Cine Tupy: último pornô de Salvador dá um tapa no visual

    Após extinção do Astor em 2013, o Tupy é um dos dois únicos cinemas de rua da cidade, juntamente ao Glauber Rocha

    Foto: James Martins / bahia.ba

    O Cine Tupy, na Baixa dos Sapateiros, último cinema pornô e um dos últimos cinemas de rua de Salvador, deu uma renovada na fachada e assumiu um visual mais clean.

    No lugar das letras vermelhas (com sombreamento em preto) sobre fundo amarelo, surge um letreiro em P&B, com tipos chapados emoldurados por uma simulação de rolo de filme. O texto também está mais austero – sai: “TODOS OS DIAS 2 FILMES ERÓTICOS”; e entra um discreto: “Filmes Adultos”.

    Perguntado pela reportagem o que seriam filmes adultos, um homem que passava apressado pelo local, provavelmente a caminho do trabalho, brincou: “Deve ser um filme cheio de pepino pra resolver. Ser adulto é isso… viver cheio de pepinos”.
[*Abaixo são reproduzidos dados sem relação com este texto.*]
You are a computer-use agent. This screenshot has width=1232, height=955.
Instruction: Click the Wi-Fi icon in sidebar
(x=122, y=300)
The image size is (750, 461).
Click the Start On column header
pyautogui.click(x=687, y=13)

    Atirou no que viu, acertou no que não viu. Pois os adultos que frequentam o Tupy, em geral estão mesmo em busca de pepinos, bananas da terra, mandioca e afins.
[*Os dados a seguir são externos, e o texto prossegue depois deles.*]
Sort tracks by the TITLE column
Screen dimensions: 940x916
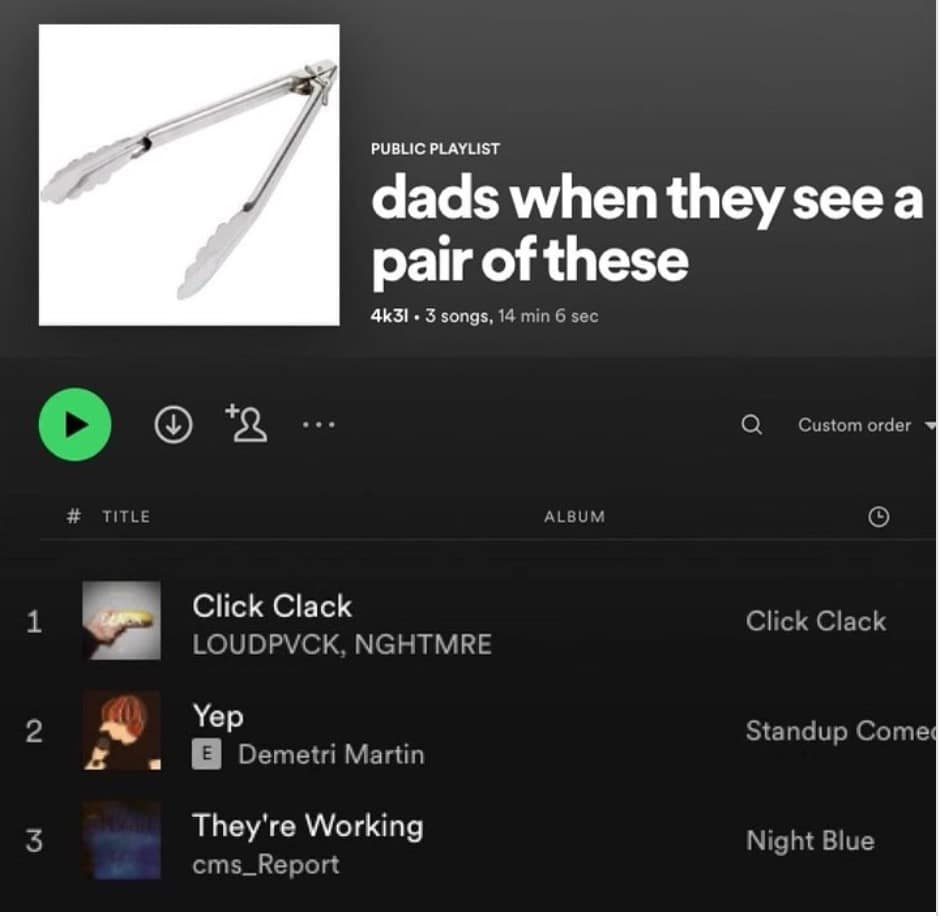(x=126, y=517)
    Foto: Alessandra Benini / bahia.ba
    O letreiro antigo, pintado sobre madeira à maneira das festa de largo do passado (Foto: Alessandra Benini / bahia.ba)

     

    Na verdade, o filme em si é tão desimportante para a clientela do cinema que sequer são anunciados. Basta a menção ao gênero. Com a nova fachada, o Tupy acena a renovação de sua longevidade e frustra, em plena crise, os agourentos que torcem (ou mesmo clamam) pelo seu fim.
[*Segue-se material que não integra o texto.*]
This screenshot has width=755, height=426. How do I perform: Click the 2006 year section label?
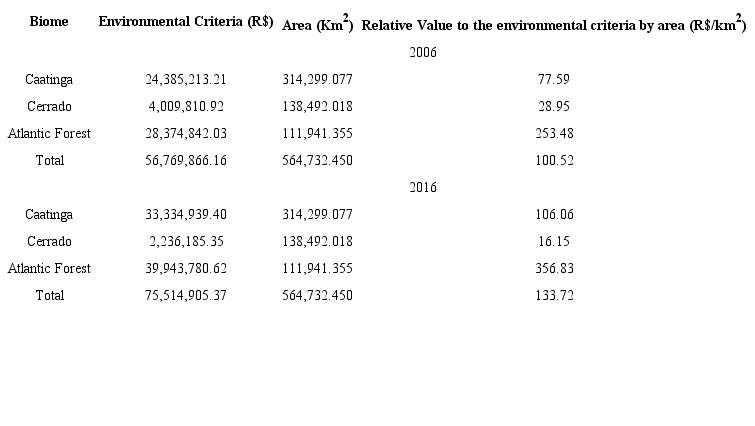click(x=423, y=52)
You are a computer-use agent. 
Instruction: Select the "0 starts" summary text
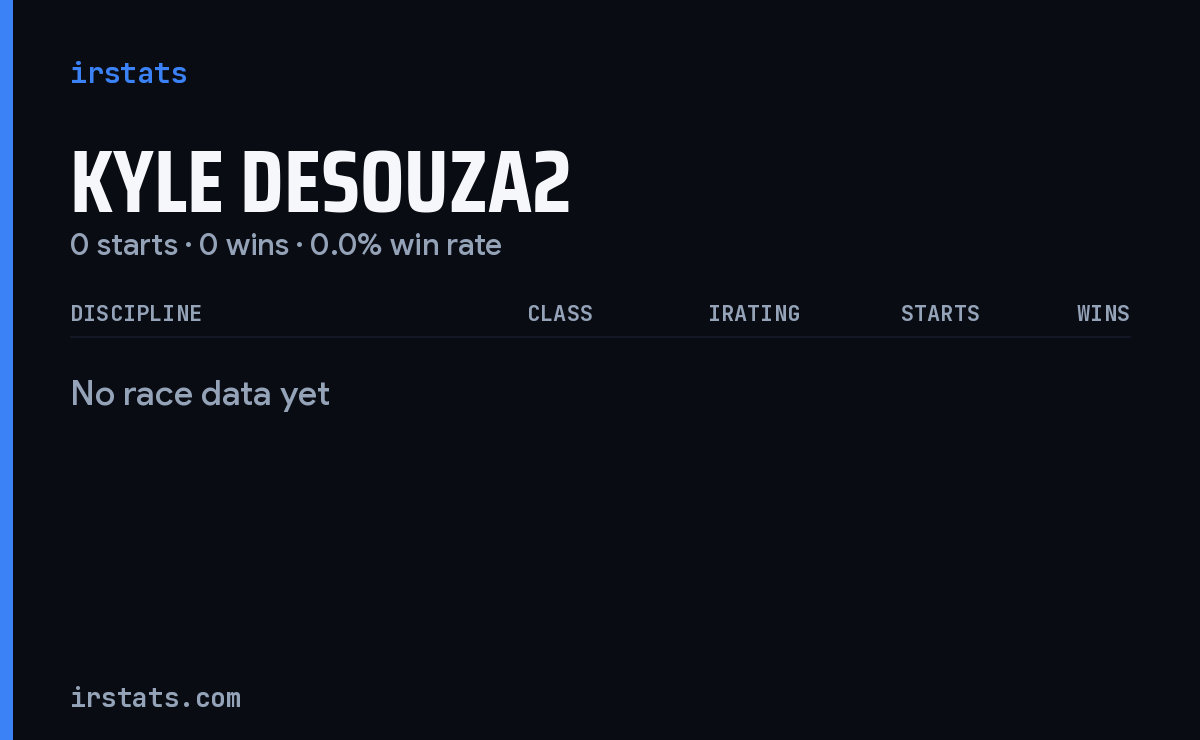tap(124, 245)
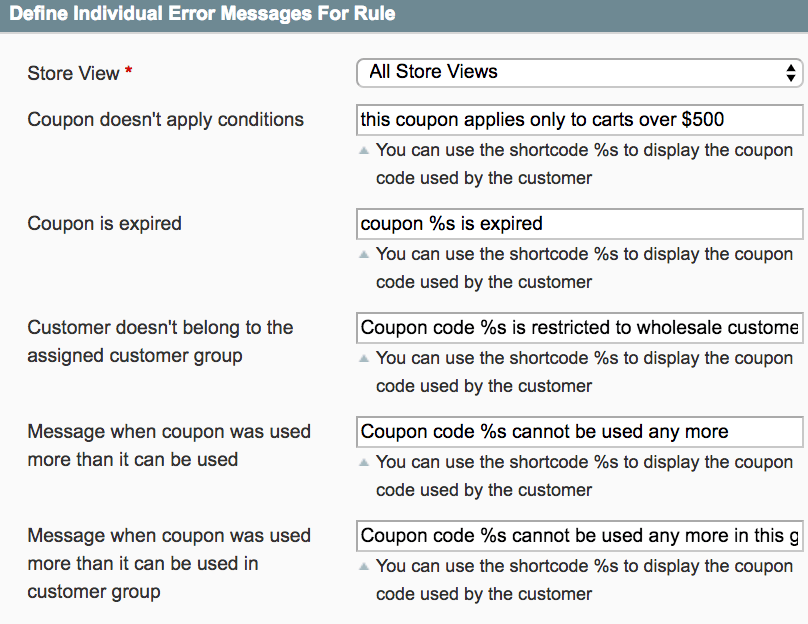Focus the 'any more in this group' message field
The image size is (808, 624).
(579, 536)
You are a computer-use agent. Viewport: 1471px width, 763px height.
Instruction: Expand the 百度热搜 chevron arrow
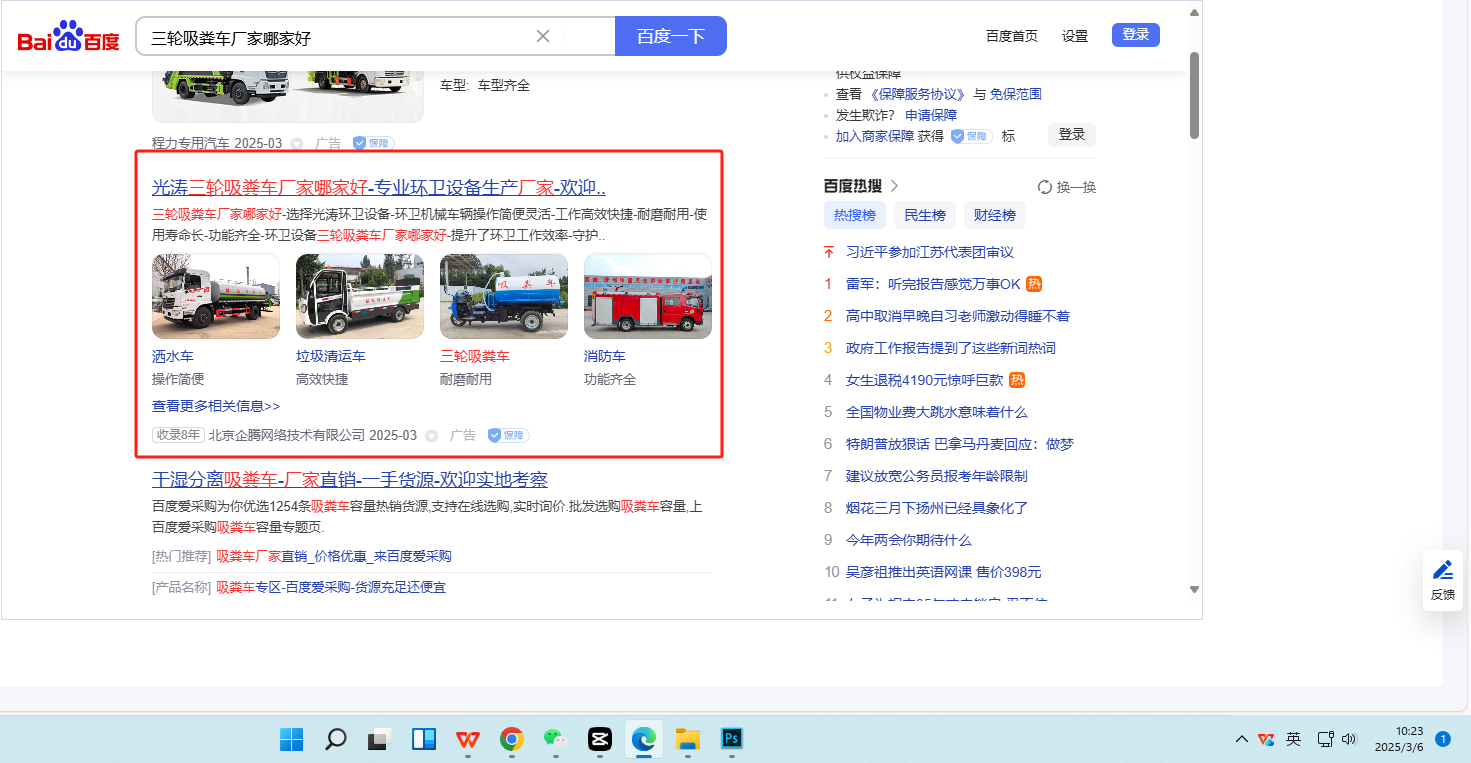click(x=894, y=186)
    Espremido entre uma unidade do Sesc e um templo da Igreja Universal do Reino de Deus, ele também oferece um serviço de primeira necessidade como a espiritualidade ou o curso profissionalizante. E o melhor, o preço continua o mesmo: R$ 7 (com direito a ficar até enjoar, sem limite de sessões).